Solution structure of a cyanovirin-N:Manα1-2Manα complex:: Structural basis for high-affinity carbohydrate-mediated binding to gp120

Background: Cyanovirin-N (CVN) is a novel, 11 kDa cyanobacterial protein that potently inhibits viral entry by diverse strains of HIV through high-affinity carbohydrate-mediated interactions with the viral envelope glycoprotein gp120. CVN contains two symmetry-related carbohydrate binding sites of differing affinities that selectively bind to Man(8) D1 D3 and Man(9) with nanomolar affinities, the carbohydrates that also mediate CVN:gp120 binding. High-resolution structural studies of CVN in complex with a representative oligosaccharide are desirable for understanding the structural basis for this unprecedented specificity.

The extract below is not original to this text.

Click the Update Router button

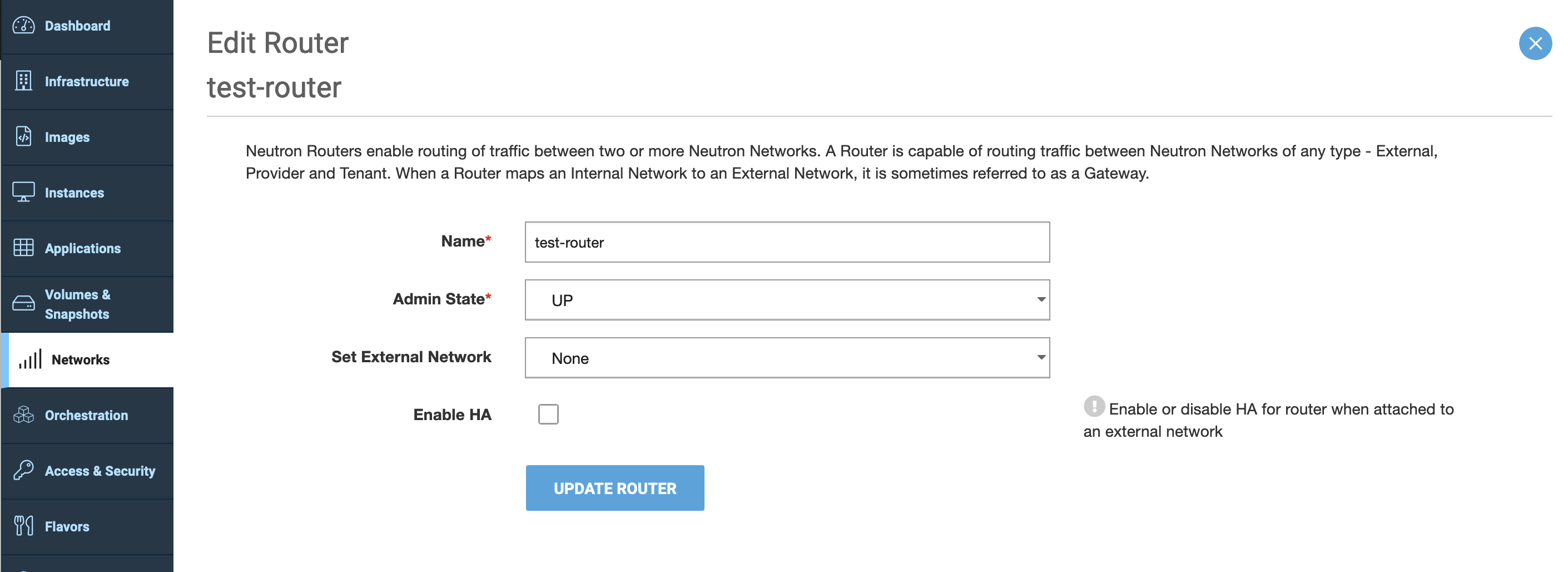[615, 488]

Results: We have determined by multidimensional heteronuclear NMR spectroscopy the three-dimensional solution structure of CVN in complex with two equivalents of the disaccharide Man alpha1-2Man alpha, a high-affinity ligand which represents the terminal-accessible disaccharide present in Man(8) D1 D3 and Man(9). The structure reveals that the bound disaccharide adopts the stacked conformation, thereby explaining the selectivity for Mans D1 D3 and Man(9) over other oligomannose structures, and presents two novel carbohydrate binding sites that account for the differing affinities of the two sites. The high-affinity site comprises a deep pocket that nearly envelops the disaccharide, while the lower-affinity site comprises a semicircular cleft that partially surrounds the disaccharide. The similar to 40 Angstrom spacing of the two binding sites provides a simple model for CVN:gp120 binding. Conclusions: The CVN:Man alpha1-2Man alpha. complex provides the first high-resolution structure of a mannose-specific protein-carbohydrate complex with nanomolar affinity and presents a new carbohydrate binding motif, as well as a new class of carbohydrate binding protein, that facilitates divalent binding via a monomeric protein.